As millions of Americans celebrate Thanksgiving on Thursday, many Native Americans and their supporters will commemorate the National Day of Mourning.
Held in Plymouth since 1970, the annual event is both solemn and political. It remembers the murder and oppression of Native Americans — and the theft of their land — by European settlers. It also serves as a protest of modern-day racism.
Kisha James, granddaughter of the founder and a senior at Wellesley College, said attendance has grown to more than 1,000 people a year.
“It's really one of the only times people get to hear Indigenous people speaking for themselves,” she said. “And it's also, for many people, the only time they're forced to confront the Thanksgiving mythology and what it means.”
The event starts at noon on a hill overlooking Plymouth Harbor. James, a member of the Aquinnah Wampanoag tribe, plans to give the first speech.
Her grandfather, Wamsutta Frank James, founded the National Day of Mourning after he was invited to speak at a state banquet commemorating the 350th anniversary of the Pilgrims’ arrival.
When the planners rejected his speech, he gave it outdoors in Plymouth instead.

+--

WHAT YOU WILL DO:
[1] Answer these questions using the article on the National Day of Mourning.
(a) Since what year has the event been held in Plymouth?
(b) At what time does the event start, and where?
(c) Who founded the National Day of Mourning?
[2] Continue the article on the National Day of Mourning from its last sentence.

DATA BELOW:
+--

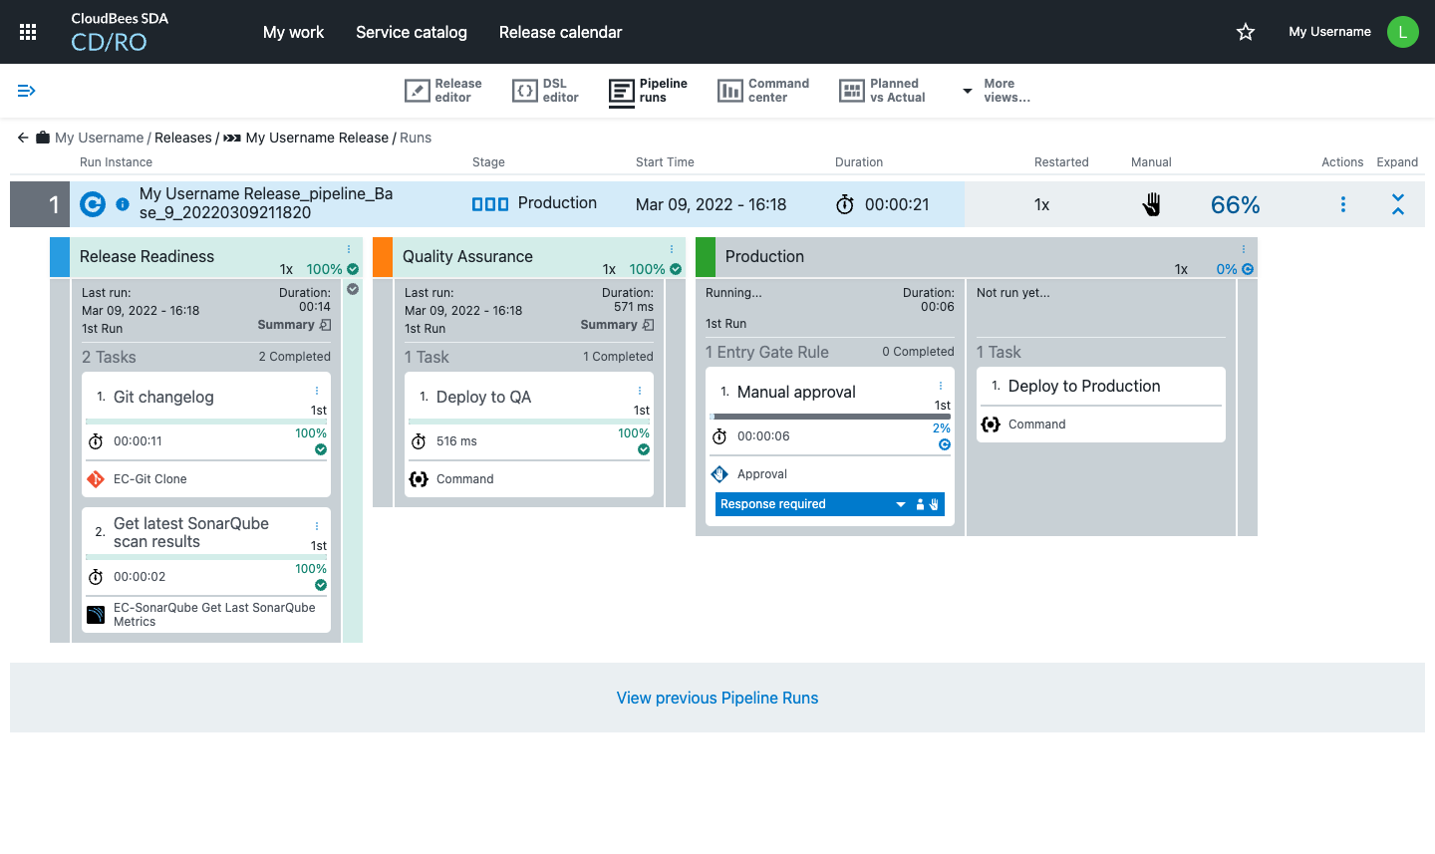The width and height of the screenshot is (1435, 854).
Task: Click the pipeline run info icon
Action: coord(123,204)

+--

RESULTS FOR EACH TASK:
[1]
(a) 1970
(b) At noon, on a hill overlooking Plymouth Harbor
(c) Wamsutta Frank James

[2]
“Ever since then, Native Americans and our supporters have gathered at noon on Thanksgiving Day — so-called U.S. Thanksgiving Day — to speak the truth about the Pilgrim mythology, and also as a show of indigenous solidarity,” she said.
James said she hopes that someday, Thanksgiving will be entirely divorced from the myth of its origins.
“Unfortunately, the Pilgrim mythology has been so intertwined with the holiday, dating back to the 18th century, that it's very hard to see a future where it will be completely divorced,” she said.
This year, masks are mandatory for the National Day of Mourning because of COVID-19. Participants plan to march, but the traditional potluck has been canceled, and some speeches will be pre-recorded.
United American Indians of New England organizes the event and will stream it live online.